**Aim of the exercise:** Print the lines that run from the line with "Click the Stratasys swirl logo icon" to the line with "Task: Click the Load More button", keeping both end lines, exactly as they appear in the entries below, and nothing else.

[Stored data]
* * * *
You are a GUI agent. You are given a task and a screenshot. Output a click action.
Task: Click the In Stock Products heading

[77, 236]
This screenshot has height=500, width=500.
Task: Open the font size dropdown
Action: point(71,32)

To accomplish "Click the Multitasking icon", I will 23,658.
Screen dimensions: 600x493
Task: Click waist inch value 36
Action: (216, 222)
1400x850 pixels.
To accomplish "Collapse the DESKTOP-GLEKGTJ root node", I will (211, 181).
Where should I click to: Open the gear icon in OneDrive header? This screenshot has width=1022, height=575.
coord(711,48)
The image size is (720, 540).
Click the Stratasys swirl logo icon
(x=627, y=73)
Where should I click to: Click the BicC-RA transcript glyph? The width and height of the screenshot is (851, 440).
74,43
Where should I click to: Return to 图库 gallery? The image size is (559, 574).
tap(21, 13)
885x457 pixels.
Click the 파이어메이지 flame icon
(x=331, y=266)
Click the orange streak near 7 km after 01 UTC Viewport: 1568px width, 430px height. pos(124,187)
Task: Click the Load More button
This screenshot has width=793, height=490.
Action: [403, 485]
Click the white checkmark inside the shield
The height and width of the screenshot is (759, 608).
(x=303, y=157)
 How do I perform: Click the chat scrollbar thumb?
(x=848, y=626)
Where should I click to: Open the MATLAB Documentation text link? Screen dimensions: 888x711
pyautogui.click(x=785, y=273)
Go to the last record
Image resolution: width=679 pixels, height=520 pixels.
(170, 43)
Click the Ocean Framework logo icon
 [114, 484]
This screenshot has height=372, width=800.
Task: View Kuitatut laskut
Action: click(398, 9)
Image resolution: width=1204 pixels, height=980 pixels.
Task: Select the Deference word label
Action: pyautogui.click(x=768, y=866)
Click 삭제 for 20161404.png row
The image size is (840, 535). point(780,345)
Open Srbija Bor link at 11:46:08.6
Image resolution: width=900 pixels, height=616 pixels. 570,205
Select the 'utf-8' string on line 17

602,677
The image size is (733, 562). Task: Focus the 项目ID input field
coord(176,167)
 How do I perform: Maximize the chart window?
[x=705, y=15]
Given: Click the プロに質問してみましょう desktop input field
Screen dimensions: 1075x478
* * * *
**Exercise output:**
Click the Stratasys swirl logo icon
(x=627, y=73)
Where should I click to: Click the BicC-RA transcript glyph? The width and height of the screenshot is (851, 440).
74,43
Where should I click to: Return to 图库 gallery? The image size is (559, 574).
tap(21, 13)
885x457 pixels.
Click the 파이어메이지 flame icon
(x=331, y=266)
Click the orange streak near 7 km after 01 UTC Viewport: 1568px width, 430px height. pos(124,187)
Task: Click the Load More button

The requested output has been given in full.